A few weeks ago, I heard from Joe Nattans, a definitive voice on Read's history. His family owned the Read Drug and Chemical Co., and he once managed the flagship store at Howard and Lexington streets.
"The heated and buttered 'nut sticks' which you referred to were titled 'cinnamon sticks' by our commissary and also because of their popularity, were sold in a six-pack wrapped for take-home. I loved them too," he wrote.
He then related the origin of the cinnamon sticks. "When my grandfather was visiting in Germany, he entered a bakery and was so impressed with the products that he hired the three bakers and brought them to Baltimore to guide the baking in our commissary," he wrote. "We prepared a great deal of our food products in the commissary early in the morning and trucked them to the stores daily before opening to maintain quality and freshness. There were many special recipes used for soups, salads and crab cakes."
Nattans added, "The one thing I don't miss is unloading the warehouse delivery truck every two weeks at 4:30 a.m. and hauling merchandise up to the fourth-floor stockroom.

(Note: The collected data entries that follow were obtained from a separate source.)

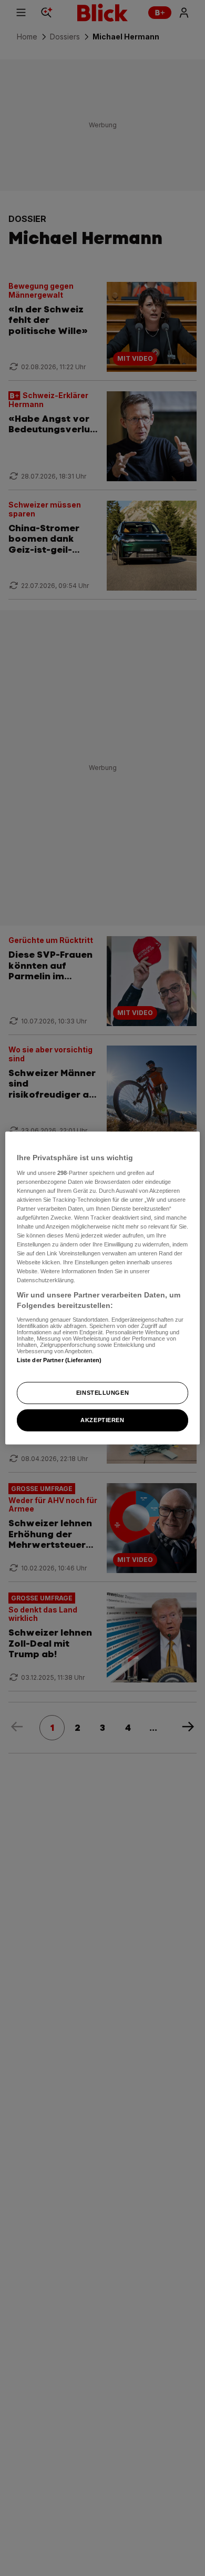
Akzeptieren (102, 1419)
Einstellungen (102, 1393)
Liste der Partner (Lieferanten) (59, 1359)
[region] (102, 1288)
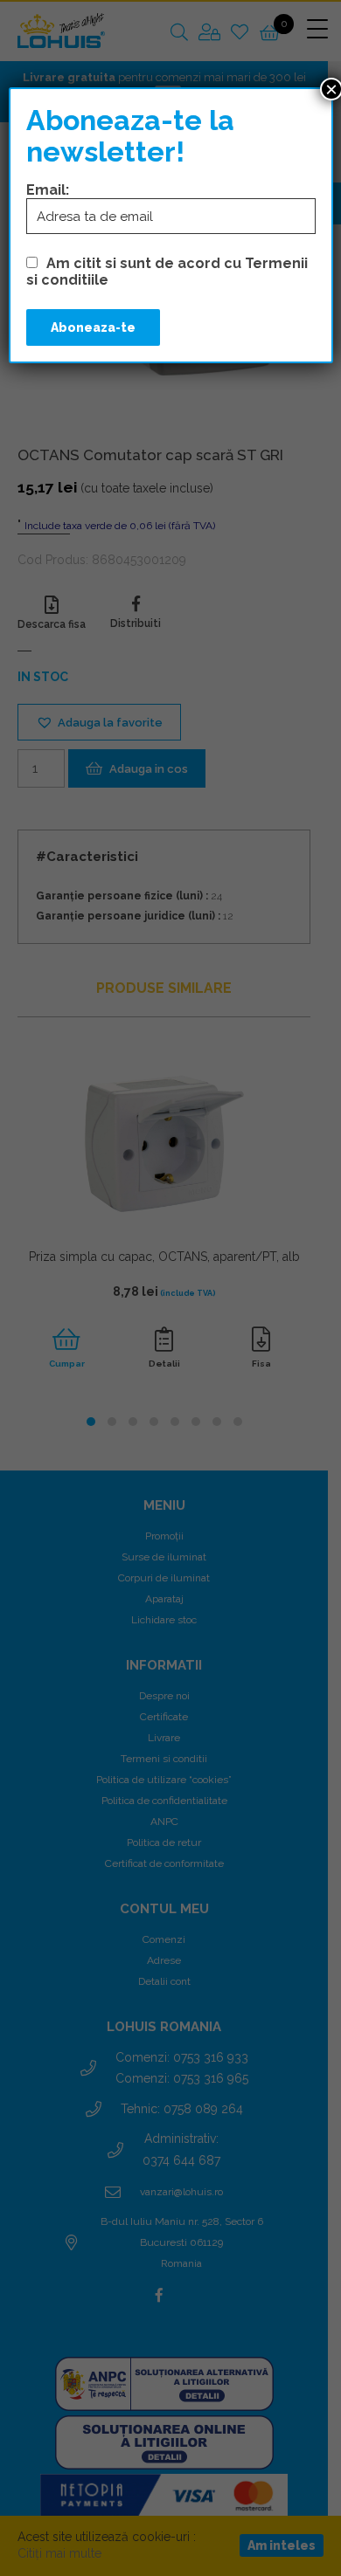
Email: (47, 190)
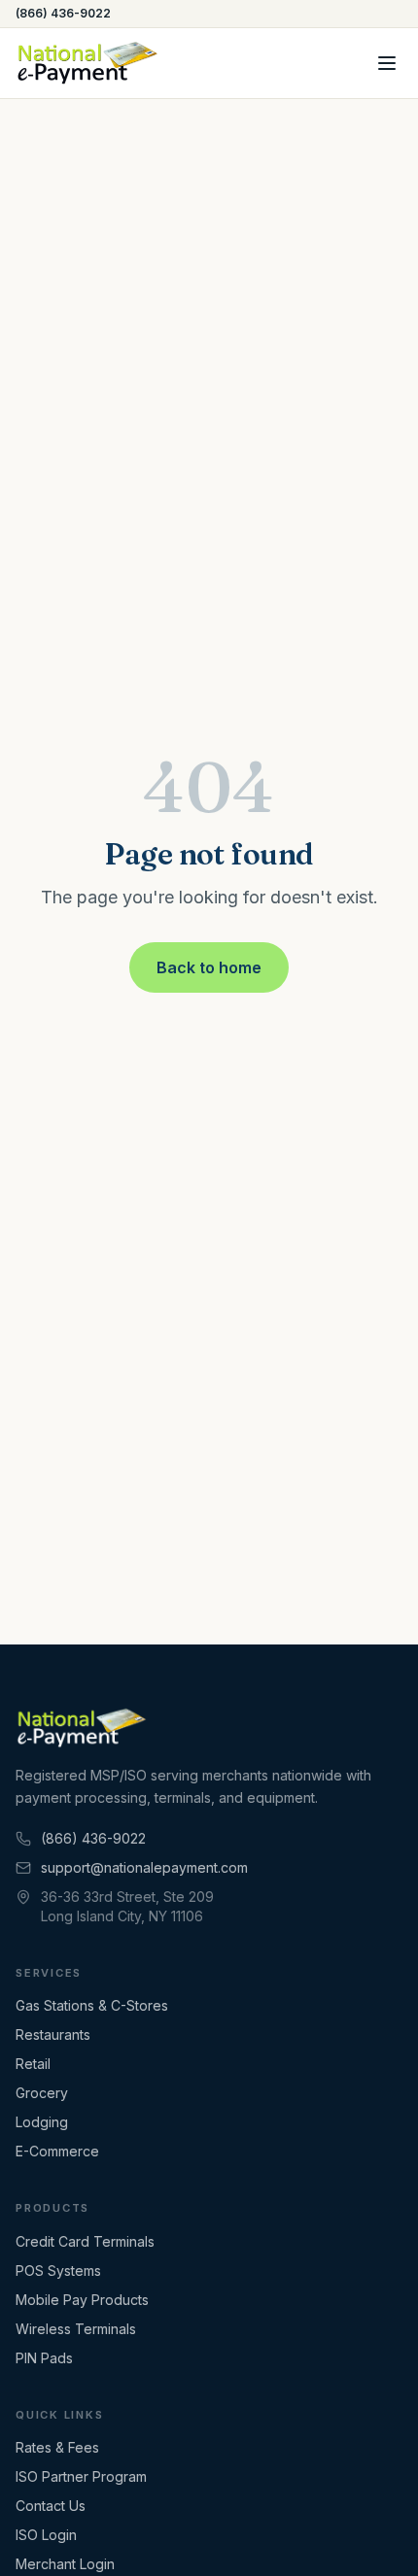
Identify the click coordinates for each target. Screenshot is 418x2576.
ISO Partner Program (81, 2476)
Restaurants (53, 2034)
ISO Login (46, 2534)
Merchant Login (65, 2564)
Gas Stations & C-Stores (92, 2005)
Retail (33, 2063)
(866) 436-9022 (63, 13)
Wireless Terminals (76, 2329)
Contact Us (51, 2505)
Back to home (209, 967)
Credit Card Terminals (85, 2241)
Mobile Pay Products (82, 2299)
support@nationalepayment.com (144, 1867)
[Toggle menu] (386, 63)
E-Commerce (57, 2151)
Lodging (42, 2122)
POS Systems (58, 2270)
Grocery (42, 2093)
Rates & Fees (57, 2447)
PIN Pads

This was obviously done so that the tractor-trailer would not obstruct rush-hour traffic."
He said he had a lot of pleasant customers in those days. The store had three distinct, busy eateries. Nattans recalls the most popular spot was the balcony (where I first downed a cinnamon stick) that overlooked the main selling floor. There was a classic soda fountain just off the main door and the basement-level Town and Country Room.
I began many a morning or later coffee break with a cinnamon stick until the Nattans family sold their business to Rite Aid and the commissary closed in the mid-1970s, a bleak time for local retailers who had their own, distinctive bakeries. Both Hutzler's and Hochschild's, the department stores, had amazing baking departments.
I'll now connect some personal dots about the cinnamon stick. About a decade ago, I wrote the obituary of Otto J. Kruppa, one of the Read's bakers. He kept a diary that filled in many of the missing pieces of the cinnamon stick story. His family told me he brought his buttery confection from Switzerland, where he learned the recipe as an apprentice.
He was born in Grunewald, Germany, and raised on a farm where his family grew potatoes and raised workhorses. He went through a baking apprenticeship that took him to Basel, Switzerland, and obtained the formula for the flaky raisin, cinnamon and nut-studded pastry that became his signature confection. World War II intervened, and he was the only member of his family left outside the Iron Curtain when it was established. He never saw his parents again, and only rarely did he see a sibling.
He crossed the ocean on the SS United States in 1955 and settled in Baltimore. His nut-cinnamon bun appeared on the menus of the 58 Read's drugstore soda fountains and restaurants. They sold for 20 cents each. He also baked layer cakes and other desserts for the drugstore chain. After Read's ceased to be Read's, he baked for Mars Supermarkets. He died of a stroke while preparing to go to an Oktoberfest celebration.